A bounded-degree network formation game

TL;DR

This paper studies a network formation game with bounded out-degree, analyzing the existence, construction, and properties of pure Nash equilibria, especially in uniform weight scenarios, and explores convergence behaviors and special graph structures.

Contribution

It introduces the Bounded Degree Network Formation game, proves NP-hardness of equilibrium existence, provides constructions for pure Nash equilibria in uniform cases, and analyzes convergence and structural properties.

Findings

Pure Nash equilibria may not exist with arbitrary weights.

Constructed pure Nash equilibria for uniform weight cases.

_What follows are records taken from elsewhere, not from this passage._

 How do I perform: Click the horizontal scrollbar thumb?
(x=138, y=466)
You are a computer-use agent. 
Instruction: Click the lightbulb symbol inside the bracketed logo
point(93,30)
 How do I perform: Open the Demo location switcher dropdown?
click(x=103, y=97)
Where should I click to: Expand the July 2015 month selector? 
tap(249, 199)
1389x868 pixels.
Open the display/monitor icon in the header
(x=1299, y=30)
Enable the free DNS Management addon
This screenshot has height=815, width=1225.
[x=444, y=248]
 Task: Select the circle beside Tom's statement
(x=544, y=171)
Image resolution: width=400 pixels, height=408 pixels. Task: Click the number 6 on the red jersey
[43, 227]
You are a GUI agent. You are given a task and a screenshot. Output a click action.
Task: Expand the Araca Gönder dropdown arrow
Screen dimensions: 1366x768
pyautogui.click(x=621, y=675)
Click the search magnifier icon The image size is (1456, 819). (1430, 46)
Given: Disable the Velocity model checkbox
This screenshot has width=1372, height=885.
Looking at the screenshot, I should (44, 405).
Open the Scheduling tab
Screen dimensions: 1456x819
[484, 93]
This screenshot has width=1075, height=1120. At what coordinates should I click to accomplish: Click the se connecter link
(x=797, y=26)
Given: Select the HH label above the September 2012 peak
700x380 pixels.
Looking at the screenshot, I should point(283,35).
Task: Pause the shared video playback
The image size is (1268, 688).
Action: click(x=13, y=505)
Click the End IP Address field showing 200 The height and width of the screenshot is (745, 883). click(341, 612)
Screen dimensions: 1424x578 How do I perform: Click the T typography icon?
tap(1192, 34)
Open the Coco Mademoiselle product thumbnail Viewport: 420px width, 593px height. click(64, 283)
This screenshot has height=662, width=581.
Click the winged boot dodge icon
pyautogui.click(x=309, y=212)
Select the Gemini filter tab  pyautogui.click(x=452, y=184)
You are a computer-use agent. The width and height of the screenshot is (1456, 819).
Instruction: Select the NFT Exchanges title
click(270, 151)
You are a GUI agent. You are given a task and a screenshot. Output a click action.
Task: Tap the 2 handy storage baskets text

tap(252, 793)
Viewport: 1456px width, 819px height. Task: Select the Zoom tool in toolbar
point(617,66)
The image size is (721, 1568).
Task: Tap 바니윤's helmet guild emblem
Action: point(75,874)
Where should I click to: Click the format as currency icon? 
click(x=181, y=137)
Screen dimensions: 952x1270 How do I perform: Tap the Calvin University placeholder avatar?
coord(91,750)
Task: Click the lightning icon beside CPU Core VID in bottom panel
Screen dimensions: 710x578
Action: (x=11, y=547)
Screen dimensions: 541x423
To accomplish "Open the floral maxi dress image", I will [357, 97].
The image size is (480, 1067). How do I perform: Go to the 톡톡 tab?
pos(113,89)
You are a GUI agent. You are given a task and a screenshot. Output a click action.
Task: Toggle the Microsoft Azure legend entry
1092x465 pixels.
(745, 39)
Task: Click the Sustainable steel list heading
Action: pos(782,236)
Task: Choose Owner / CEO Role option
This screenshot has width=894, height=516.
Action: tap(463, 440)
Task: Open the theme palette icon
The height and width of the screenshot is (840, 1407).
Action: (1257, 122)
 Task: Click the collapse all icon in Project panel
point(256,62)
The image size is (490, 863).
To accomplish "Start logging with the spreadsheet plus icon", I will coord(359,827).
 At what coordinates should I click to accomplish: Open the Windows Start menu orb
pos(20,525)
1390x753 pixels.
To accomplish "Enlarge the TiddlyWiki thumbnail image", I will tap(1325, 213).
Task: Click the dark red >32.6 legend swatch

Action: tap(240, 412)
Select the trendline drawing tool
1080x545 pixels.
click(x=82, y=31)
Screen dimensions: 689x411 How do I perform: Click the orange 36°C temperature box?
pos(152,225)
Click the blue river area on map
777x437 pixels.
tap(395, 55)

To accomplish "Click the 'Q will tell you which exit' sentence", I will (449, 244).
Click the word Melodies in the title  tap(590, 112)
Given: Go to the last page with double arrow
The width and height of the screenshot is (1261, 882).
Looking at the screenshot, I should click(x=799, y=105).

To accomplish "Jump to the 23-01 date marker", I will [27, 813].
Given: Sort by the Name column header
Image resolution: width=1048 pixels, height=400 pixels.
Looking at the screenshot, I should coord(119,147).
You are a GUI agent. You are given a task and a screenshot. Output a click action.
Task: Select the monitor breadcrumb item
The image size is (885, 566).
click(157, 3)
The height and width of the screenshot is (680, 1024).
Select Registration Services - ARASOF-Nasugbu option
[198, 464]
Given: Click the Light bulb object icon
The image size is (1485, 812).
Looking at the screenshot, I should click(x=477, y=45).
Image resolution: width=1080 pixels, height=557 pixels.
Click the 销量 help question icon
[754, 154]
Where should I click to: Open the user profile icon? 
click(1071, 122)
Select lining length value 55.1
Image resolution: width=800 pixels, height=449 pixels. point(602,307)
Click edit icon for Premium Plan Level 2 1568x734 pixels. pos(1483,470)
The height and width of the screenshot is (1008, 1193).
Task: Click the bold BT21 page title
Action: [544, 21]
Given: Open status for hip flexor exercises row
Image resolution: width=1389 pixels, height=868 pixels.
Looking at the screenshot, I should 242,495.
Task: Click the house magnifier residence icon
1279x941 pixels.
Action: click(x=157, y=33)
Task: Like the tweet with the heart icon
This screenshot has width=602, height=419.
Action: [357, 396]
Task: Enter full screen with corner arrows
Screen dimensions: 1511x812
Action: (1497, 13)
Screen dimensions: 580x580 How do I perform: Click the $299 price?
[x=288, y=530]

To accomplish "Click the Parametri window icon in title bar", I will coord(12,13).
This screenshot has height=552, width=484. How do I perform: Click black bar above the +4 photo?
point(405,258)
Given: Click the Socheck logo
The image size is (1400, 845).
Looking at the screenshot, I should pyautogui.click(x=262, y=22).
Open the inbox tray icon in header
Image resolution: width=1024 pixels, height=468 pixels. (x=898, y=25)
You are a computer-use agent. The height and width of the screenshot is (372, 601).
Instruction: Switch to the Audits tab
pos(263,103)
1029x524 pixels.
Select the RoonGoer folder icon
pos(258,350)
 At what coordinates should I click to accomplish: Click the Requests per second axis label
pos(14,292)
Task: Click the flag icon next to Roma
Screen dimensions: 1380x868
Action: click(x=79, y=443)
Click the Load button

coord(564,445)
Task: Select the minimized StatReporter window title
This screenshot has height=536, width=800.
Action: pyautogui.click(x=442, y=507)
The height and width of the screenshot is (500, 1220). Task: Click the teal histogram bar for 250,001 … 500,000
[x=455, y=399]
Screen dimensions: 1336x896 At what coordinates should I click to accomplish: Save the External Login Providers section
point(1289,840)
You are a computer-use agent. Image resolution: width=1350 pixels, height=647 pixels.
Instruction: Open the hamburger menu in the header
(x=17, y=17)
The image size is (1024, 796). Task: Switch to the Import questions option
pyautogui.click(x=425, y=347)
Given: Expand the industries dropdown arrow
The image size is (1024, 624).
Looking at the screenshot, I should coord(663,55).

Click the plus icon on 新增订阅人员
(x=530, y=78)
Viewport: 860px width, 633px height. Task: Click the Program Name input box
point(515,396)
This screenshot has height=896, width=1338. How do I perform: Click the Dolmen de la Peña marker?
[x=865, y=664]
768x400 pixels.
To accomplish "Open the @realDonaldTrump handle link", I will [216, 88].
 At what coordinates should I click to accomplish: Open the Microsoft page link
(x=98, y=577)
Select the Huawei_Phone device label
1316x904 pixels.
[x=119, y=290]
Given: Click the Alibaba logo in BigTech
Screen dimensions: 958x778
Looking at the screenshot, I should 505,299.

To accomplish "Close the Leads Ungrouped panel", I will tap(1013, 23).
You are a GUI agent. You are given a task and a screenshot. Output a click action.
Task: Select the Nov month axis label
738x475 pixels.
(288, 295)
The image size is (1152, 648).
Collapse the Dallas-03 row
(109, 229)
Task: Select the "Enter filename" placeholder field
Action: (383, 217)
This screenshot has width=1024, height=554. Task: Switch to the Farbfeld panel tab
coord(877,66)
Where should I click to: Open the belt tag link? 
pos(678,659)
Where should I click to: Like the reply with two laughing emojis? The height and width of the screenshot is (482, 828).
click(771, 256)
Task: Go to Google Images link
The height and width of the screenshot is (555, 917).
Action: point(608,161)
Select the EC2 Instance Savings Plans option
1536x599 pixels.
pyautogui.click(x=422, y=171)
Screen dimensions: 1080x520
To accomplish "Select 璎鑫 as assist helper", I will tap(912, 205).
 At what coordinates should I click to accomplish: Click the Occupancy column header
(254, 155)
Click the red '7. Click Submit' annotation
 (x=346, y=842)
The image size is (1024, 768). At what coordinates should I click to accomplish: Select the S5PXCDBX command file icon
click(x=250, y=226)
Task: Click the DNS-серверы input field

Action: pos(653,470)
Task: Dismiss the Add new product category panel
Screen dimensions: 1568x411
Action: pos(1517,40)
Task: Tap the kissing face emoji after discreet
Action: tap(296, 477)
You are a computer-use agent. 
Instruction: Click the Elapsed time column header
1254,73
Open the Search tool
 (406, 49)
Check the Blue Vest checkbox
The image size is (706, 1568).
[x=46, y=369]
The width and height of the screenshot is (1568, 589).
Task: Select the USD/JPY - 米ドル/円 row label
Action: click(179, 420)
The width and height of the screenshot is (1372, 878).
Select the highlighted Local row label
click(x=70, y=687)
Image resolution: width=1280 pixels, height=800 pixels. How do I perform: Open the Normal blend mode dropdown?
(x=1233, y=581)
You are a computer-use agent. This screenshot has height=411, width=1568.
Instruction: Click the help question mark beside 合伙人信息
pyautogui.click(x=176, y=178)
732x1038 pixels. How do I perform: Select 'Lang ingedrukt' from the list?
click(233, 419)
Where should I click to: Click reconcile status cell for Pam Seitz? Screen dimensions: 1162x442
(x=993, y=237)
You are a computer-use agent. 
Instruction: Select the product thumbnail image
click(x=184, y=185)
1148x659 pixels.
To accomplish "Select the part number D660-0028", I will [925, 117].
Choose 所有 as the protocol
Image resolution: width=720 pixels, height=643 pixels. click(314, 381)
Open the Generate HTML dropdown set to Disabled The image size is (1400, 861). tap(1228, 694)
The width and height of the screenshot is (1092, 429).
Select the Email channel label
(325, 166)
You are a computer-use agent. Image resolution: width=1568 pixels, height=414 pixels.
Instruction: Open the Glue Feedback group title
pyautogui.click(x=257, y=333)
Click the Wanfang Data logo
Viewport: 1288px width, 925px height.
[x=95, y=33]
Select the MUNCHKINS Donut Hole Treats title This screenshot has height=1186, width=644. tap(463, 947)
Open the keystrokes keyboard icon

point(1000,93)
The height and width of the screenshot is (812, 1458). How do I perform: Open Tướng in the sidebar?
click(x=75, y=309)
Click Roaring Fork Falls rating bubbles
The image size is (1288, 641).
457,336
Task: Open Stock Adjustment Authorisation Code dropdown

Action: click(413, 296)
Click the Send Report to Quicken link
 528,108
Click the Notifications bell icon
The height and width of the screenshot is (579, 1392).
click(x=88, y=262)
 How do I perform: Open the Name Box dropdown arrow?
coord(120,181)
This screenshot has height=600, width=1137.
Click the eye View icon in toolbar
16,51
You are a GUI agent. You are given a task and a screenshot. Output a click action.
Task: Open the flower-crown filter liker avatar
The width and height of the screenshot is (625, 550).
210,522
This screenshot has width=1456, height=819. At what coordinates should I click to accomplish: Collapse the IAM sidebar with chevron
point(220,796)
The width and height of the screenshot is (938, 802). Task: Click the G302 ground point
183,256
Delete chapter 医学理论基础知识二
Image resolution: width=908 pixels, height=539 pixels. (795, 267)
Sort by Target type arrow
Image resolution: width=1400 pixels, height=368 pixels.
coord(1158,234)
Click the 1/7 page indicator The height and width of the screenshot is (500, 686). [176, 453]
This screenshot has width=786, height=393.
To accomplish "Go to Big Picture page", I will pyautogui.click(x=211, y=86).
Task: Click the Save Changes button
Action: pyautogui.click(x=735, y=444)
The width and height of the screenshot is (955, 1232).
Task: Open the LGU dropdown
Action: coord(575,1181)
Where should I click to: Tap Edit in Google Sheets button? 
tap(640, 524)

Diameter of equilibria is bounded by $O(\sqrt{n \log_k n})$.

Abstract

Motivated by applications in peer-to-peer and overlay networks we define and study the \emph{Bounded Degree Network Formation} (BDNF) game. In an $(n,k)$-BDNF game, we are given $n$ nodes, a bound $k$ on the out-degree of each node, and a weight $w_{vu}$ for each ordered pair $(v,u)$ representing the traffic rate from node $v$ to node $u$. Each node $v$ uses up to $k$ directed links to connect to other nodes with an objective to minimize its average distance, using weights $w_{vu}$, to all other destinations. We study the existence of pure Nash equilibria for $(n,k)$-BDNF games. We show that if the weights are arbitrary, then a pure Nash wiring may not exist. Furthermore, it is NP-hard to determine whether a pure Nash wiring exists for a given $(n,k)$-BDNF instance. A major focus of this paper is on uniform $(n,k)$-BDNF games, in which all weights are 1. We describe how to construct a pure Nash equilibrium wiring given any $n$ and $k$, and establish that in all pure Nash wirings the cost of individual nodes cannot differ by more than a factor of nearly 2, whereas the diameter cannot exceed $O(\sqrt{n \log_k n})$. We also analyze best-response walks on the configuration space defined by the uniform game, and show that starting from any initial configuration, strong connectivity is reached within $\Theta(n^2)$ rounds. Convergence to a pure Nash equilibrium, however, is not guaranteed. We present simulation results that suggest that loop-free best-response walks always exist, but may not be polynomially bounded. We also study a special family of \emph{regular} wirings, the class of Abelian Cayley graphs, in which all nodes imitate the same wiring pattern, and show that if $n$ is sufficiently large no such regular wiring can be a pure Nash equilibrium.